Entertainers make hit of Deere's down-home hats

1/24/2004
BY JANE SCHMUCKER
BLADE BUSINESS WRITER
Actor Ashton Kutcher sports a John Deere cap during an August appearance on ‘The Tonight Show with Jay Leno.'
Actor Ashton Kutcher sports a John Deere cap during an August appearance on ‘The Tonight Show with Jay Leno.'

John Deere baseball caps that once labeled wearers as straight off the farm have gotten a sales boost from young people imitating Hollywood stars.

Actor Ashton Kutcher, who comes from Iowa, where Deere & Co. has its headquarters, often has worn a John Deere cap on MTV and in other television appearances. Singer Kid Rock sported the farm cap on the cover of the December issue of Men's Journal. Actor Dennis Quaid appeared with a Deere cap on the cover of the October issue of Architectural Digest.

“This is not some orchestrated effort to get John Deere on magazine covers and into the Tonight Show,” said Ken Golden, a Deere & Co. spokesman.
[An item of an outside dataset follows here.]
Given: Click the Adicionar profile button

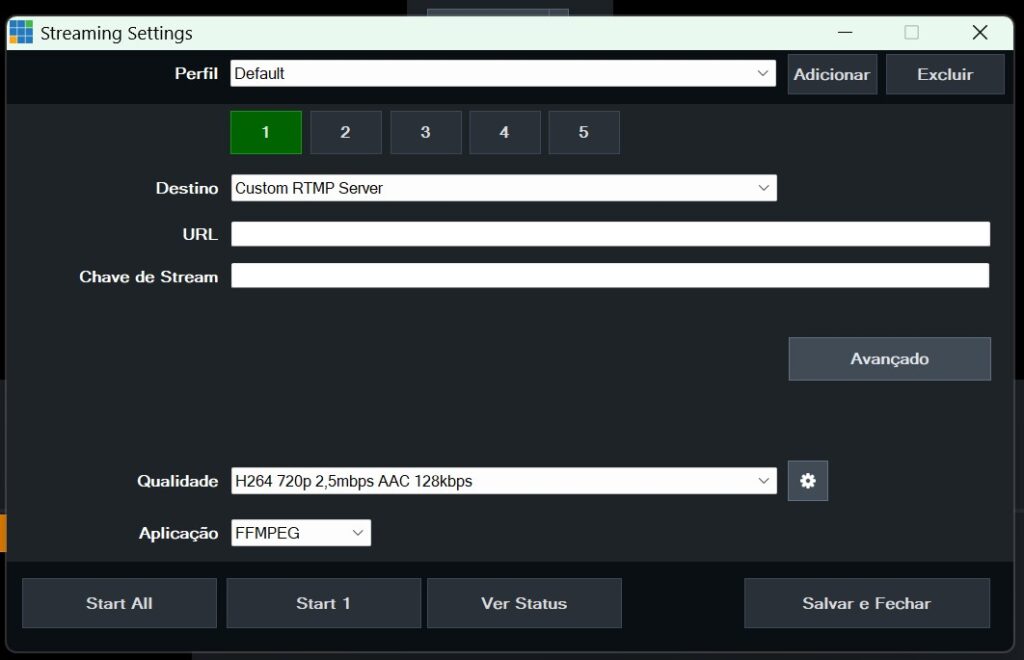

Nor did he predict the caps' popularity will last forever. Some trend-watchers months ago pronounced John Deere caps old hat.

But the fad still is drawing young people into some local agricultural equipment dealerships to pay $7 to $15 for caps in John Deere green.

Liechty Farm Equipment, Inc., of Archbold, sold 25 percent more caps last summer than it did the previous summer, said Julie Dominique, a salesman at Liechty's Brush Creek Sales & Rental. Kennedy-Kuhn, Inc., in Van Wert, reported an increase as well. Both dealerships typically sell hundreds of hats a year.

Across the country, Mr. Golden said, there has been a “significant” increase in hat sales in the past 18 months compared to the previous 18 months. He declined to be more specific.

Although John Deere caps typically are associated with farmers, they seldom are bought by farmers. Most full-time farmers own dozens of caps that were promotional gifts from sellers of seed, fertilizer, pesticides, and equipment, said Luke Ryan, a parts salesman at Fred Ott, Inc., John Deere dealership in Berkey. He estimated that many farmers receive five such hats a year.

Nor are farmers the biggest buyers of much of the John Deere clothing, housewares, and numerous other items emblazoned with the trademark yellow deer on a green background.

Farmers tend to be too practical to spring for John Deere lamps with stained-glass shades, lighted paintings at $150 to $200 each, or garden statues such as one of a boy holding a toy John Deere tractor, said Rita Weeden, office manager at the Van Wert dealership.